Collected data entries:
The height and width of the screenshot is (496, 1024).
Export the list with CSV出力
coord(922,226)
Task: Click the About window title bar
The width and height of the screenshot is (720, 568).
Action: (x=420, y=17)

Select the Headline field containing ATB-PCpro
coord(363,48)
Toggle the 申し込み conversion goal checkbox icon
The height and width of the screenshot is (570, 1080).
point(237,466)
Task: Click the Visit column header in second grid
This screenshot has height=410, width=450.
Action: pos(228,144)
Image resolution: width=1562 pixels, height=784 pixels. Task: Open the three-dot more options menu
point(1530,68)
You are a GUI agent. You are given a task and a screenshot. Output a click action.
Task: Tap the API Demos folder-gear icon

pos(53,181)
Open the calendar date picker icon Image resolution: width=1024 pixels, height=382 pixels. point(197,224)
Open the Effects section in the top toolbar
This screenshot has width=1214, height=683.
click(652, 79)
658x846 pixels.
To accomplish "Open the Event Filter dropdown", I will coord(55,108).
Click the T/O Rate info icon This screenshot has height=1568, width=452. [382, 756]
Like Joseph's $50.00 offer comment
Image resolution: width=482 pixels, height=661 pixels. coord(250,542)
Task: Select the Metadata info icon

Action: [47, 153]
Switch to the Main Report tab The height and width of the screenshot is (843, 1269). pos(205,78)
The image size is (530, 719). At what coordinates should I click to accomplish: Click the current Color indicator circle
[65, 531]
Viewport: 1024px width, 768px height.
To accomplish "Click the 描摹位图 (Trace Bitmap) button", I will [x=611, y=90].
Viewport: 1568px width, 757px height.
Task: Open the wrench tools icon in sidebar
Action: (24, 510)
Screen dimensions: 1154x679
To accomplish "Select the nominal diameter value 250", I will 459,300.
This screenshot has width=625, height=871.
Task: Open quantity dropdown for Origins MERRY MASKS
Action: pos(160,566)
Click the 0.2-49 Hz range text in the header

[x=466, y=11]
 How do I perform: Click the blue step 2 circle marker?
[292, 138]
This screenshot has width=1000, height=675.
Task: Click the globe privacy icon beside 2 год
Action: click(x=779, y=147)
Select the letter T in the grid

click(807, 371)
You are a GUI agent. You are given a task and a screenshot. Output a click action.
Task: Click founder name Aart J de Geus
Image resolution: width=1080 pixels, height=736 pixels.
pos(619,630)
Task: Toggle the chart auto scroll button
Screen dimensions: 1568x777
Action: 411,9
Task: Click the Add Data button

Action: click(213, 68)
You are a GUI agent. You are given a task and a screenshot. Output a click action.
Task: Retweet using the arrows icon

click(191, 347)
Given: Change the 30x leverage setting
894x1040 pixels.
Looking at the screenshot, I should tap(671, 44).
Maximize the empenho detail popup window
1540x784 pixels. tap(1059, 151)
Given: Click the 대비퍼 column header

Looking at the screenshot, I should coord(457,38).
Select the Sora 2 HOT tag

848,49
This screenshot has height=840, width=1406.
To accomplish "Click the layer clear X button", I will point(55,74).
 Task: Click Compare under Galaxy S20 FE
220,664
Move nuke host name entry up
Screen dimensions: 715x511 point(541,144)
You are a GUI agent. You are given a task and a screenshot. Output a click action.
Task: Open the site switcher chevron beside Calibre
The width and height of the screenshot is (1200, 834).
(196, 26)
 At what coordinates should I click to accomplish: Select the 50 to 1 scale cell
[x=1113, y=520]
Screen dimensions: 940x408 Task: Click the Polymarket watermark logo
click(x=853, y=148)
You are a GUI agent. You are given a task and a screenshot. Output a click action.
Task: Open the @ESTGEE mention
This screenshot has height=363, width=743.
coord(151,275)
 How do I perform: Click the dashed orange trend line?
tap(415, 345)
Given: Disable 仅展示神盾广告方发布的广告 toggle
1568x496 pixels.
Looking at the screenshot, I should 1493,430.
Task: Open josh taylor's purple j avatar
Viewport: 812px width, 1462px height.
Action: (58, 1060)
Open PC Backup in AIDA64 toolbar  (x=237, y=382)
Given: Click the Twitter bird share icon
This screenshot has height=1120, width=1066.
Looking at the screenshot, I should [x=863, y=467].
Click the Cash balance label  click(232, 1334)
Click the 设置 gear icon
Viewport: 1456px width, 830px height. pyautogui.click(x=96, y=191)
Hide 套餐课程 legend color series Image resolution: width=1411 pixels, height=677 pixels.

> **EXERCISE**:
The lines above from the one containing "Task: Click the Add Data button" through the one containing "This screenshot has height=840, width=1406." are to be set down exactly, and no others.

> **RESULT**:
Task: Click the Add Data button

Action: click(213, 68)
You are a GUI agent. You are given a task and a screenshot. Output a click action.
Task: Retweet using the arrows icon

click(191, 347)
Given: Change the 30x leverage setting
894x1040 pixels.
Looking at the screenshot, I should tap(671, 44).
Maximize the empenho detail popup window
1540x784 pixels. tap(1059, 151)
Given: Click the 대비퍼 column header

Looking at the screenshot, I should coord(457,38).
Select the Sora 2 HOT tag

848,49
This screenshot has height=840, width=1406.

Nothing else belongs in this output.